Había tomado mis dolores más profundos, las heridas sagradas que solo le había mostrado a él, y se las había presentado a ella como un recuerdo de fiesta. Había llorado conmigo después del funeral de mi madre, abrazándome toda la noche, prometiendo ser la única persona que nunca me dejaría. Había prometido construir una fortaleza de vida a mi alrededor, un lugar donde finalmente estaría a salvo.
Ahora, estaba usando los ladrillos de esa fortaleza para apedrearme.
Mi respiración llegaba en jadeos entrecortados y superficiales. Mis manos se aferraban al volante, mis nudillos blancos. Las luces de la ciudad se manchaban en rayas de dolor neón. Sentí un ataque de pánico abriéndose paso por mi garganta, un monstruo familiar de mi adolescencia.
Me mordí con fuerza el interior de la mejilla, el sabor agudo y metálico de la sangre un ancla sombría en el caos arremolinado. Solo llega a casa. Solo llega a casa.
De vuelta en la casa vacía, tragué una de las pastillas de emergencia contra la ansiedad que mi médico me había recetado. La calma química me invadió lentamente, embotando los filos de navaja del dolor, dejándome exhausta y hueca.
Encontré la caja que había empacado para Alex y agregué el pájaro de madera que mi padre me había dado. Era la última pieza de mi pasado. Podía tenerlo todo.
Arreglé que un mensajero la recogiera al día siguiente. Una ruptura limpia.
Mi teléfono sonó. Era Marcos, el agente inmobiliario.
-¡Buenas noticias, Amelia! Tenemos una oferta en efectivo, precio completo. Quieren ver la casa en una hora. Es una pareja joven, se casan el próximo mes.
-Bien -dije-. Estaré aquí.
La pareja era dulce, sus manos entrelazadas, sus ojos llenos de sueños compartidos. Caminaron por la casa, señalando detalles, imaginando su futuro en los espacios donde el mío acababa de desmoronarse.
-La luz aquí es increíble -dijo la mujer, sus ojos brillando.
-Esta será nuestra casa para siempre -susurró el hombre, besando su sien.
Las palabras no dolieron. Sentí una extraña sensación de paz. Quería que esta casa fuera un lugar de felicidad para alguien. Quería que cumpliera la promesa que me había roto.

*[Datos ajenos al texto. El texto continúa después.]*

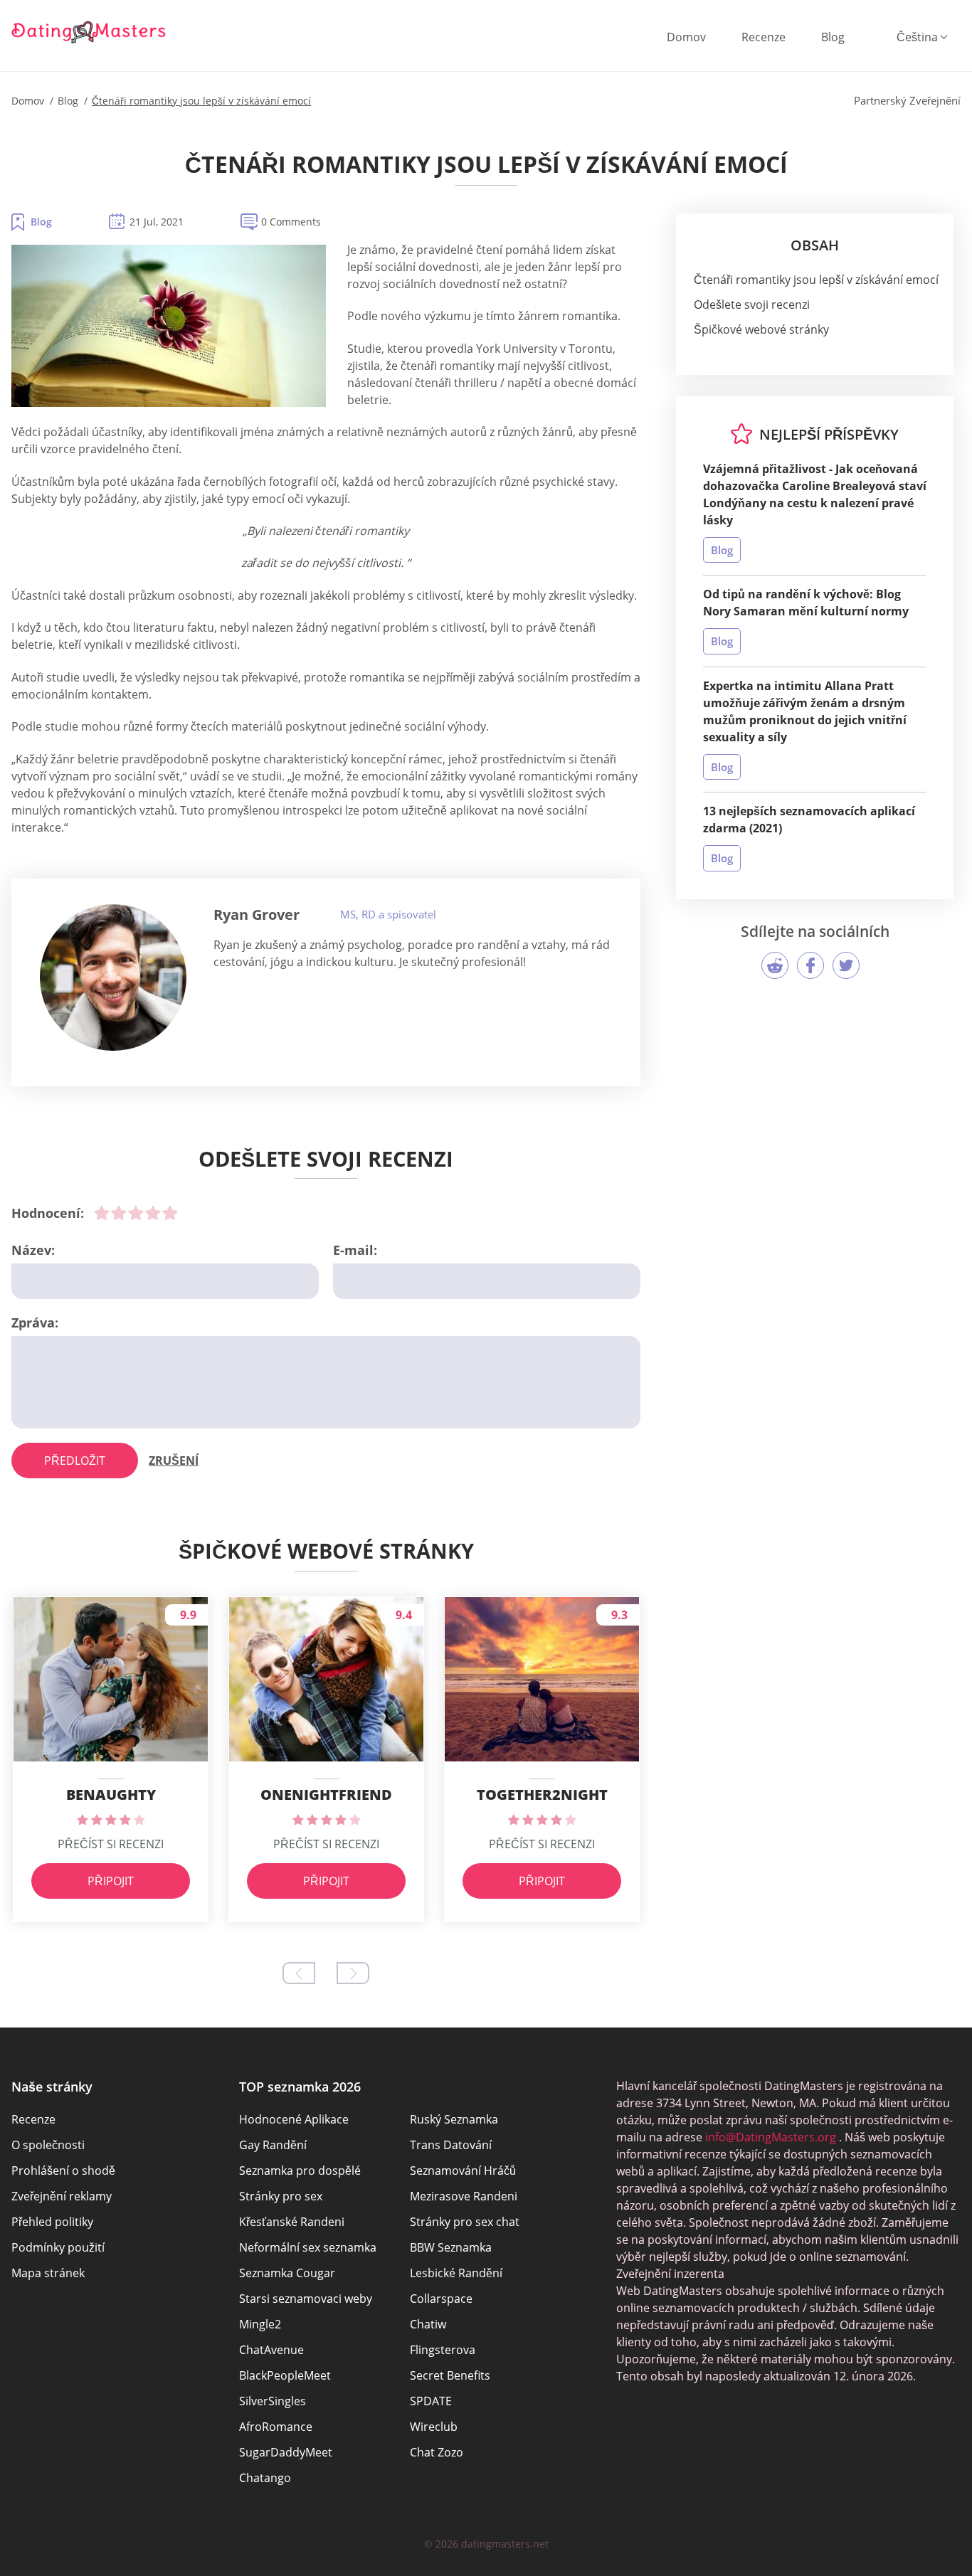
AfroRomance (275, 2426)
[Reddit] (774, 965)
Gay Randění (273, 2145)
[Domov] (89, 32)
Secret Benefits (450, 2375)
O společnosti (48, 2145)
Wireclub (434, 2426)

Antes de que se fueran, caminé hacia la repisa de la chimenea donde una vez estuvo el pájaro de mi padre. Lo había empacado, pero en su lugar había otra pequeña talla, una ballena elegante y moderna que Alex me había comprado en una galería años atrás.
"Algo para hacerle compañía a tu pájaro", había dicho, sonriendo.
La levanté y se la entregué a la mujer.
-Un regalo de inauguración -dije.
Ella estaba encantada.
-¡Oh, no podríamos!
-Por favor -insistí-. Ya no la necesito.
Al día siguiente, el dinero de la venta llegó a mi cuenta bancaria. Era una suma asombrosa. Suficiente para desaparecer. Suficiente para empezar de nuevo cien veces.
Me registré en un hotel estéril y anónimo cerca del aeropuerto. Durante unos días, viví en un limbo silencioso. Pedí servicio a la habitación, vi películas viejas y dormí. El silencio en mi cabeza era una bendición. Sentí que los fantasmas de Alex y Karla se desvanecían, su poder sobre mí disminuyendo con cada hora que pasaba.
Y entonces, el día antes de mi tratamiento final, llamó.
Casi no contesto. Pero una curiosidad morbosa me hizo presionar el botón verde.
-¡Amelia! ¿Dónde diablos estás? -Su voz era aguda, enojada-. Tienes que ir al hospital. Ahora.
-¿Por qué? -pregunté, mi voz tranquila. La TEC había hecho su trabajo; la respuesta pavloviana de ansiedad ante su ira se había ido. Sabía, por las notas que me había escrito, que era mi ex-prometido. Sabía que me había traicionado con la chica que mi padre había dejado a mi cuidado. Pero el conocimiento era académico, una historia sobre otra persona. La carga emocional se había ido.
-Es Karla -dijo, su voz tensa por la frustración-. Intentó suicidarse.